The “lowest form of life is the BAT, associated in history with the underworld and regions of darkness and evil,” Adams wrote in a 1942 memo to President Franklin D. Roosevelt. “Until now reasons for its creation have remained unexplained. As I vision it the millions of bats that have for ages inhabited our belfries, tunnels and caverns were placed there by God to await this hour to play their part in the scheme of free human existence, and to frustrate any attempt of those who dare to desecrate our way of life.”
Seems a tad harsh, no?
The bats were to be loaded with a tiny (17.5 gram) napalm bomb, stuffed into a North American B-25, and flown over Japan.
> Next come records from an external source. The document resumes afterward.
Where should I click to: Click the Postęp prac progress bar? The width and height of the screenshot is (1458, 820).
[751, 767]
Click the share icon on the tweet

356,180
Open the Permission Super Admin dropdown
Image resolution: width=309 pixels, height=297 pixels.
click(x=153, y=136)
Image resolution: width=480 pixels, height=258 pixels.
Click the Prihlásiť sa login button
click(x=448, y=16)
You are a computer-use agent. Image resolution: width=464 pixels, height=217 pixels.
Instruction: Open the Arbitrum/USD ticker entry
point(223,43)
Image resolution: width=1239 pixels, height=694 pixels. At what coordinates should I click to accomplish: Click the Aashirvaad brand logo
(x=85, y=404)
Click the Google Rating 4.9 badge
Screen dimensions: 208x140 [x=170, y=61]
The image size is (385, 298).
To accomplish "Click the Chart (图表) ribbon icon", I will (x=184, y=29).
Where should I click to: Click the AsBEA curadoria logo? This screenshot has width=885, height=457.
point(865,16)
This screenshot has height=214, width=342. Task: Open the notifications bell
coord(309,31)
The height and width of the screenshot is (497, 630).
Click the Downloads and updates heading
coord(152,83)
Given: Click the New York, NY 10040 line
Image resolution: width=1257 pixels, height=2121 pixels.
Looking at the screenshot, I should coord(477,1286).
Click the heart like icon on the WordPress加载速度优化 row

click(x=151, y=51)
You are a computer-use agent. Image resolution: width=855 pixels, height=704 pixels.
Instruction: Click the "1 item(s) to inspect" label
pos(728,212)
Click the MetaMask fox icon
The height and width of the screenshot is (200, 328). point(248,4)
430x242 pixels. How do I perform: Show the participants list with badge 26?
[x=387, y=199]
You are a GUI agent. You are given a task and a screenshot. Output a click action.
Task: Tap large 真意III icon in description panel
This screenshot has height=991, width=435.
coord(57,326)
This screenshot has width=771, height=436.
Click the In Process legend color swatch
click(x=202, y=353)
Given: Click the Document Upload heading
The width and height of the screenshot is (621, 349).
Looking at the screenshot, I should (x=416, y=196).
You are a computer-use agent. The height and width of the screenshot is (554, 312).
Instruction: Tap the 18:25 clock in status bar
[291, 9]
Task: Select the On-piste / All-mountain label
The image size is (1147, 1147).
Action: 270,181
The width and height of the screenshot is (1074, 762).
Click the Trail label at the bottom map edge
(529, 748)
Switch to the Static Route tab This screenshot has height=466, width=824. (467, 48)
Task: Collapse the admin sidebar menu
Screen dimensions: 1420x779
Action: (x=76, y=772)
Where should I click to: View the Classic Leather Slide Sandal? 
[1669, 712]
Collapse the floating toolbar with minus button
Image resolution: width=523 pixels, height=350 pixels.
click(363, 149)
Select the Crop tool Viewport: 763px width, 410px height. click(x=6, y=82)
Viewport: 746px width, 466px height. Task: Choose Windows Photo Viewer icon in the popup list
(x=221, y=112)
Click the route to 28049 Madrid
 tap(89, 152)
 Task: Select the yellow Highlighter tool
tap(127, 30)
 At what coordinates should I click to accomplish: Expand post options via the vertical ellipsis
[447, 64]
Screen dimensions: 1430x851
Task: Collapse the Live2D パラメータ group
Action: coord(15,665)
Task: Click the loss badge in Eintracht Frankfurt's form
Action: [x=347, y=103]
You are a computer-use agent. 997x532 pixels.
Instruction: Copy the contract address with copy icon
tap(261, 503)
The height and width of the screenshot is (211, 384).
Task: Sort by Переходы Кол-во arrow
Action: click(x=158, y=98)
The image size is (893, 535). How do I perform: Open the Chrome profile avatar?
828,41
Upon reaching the target, 26,000 angry bats would be tossed out of the aircraft (they had parachutes), and would land upon highly flammable Japanese houses.
A test run over Carlsbad Auxiliary Army Air Field, New Mexico, with bats bearing dummy bombs went surprisingly well.
Fieser and his team, however, wanted to have the test filmed, so a second trial was set, using six bats with armed bombs.
Unexpectedly, the bats took off, and shortly after, the barracks burst into flames. “Flames…jumped from building to building,” writes Neer. “Many structures lay in ashes.”
“Unfortunately,” he writes, “to preserve secrecy…the team had deemed fire equipment unnecessary.” In a masterpiece of understatement, Fieser summed up the experiment: “We made a little mistake out there.”
And that was the end of the bomber bats.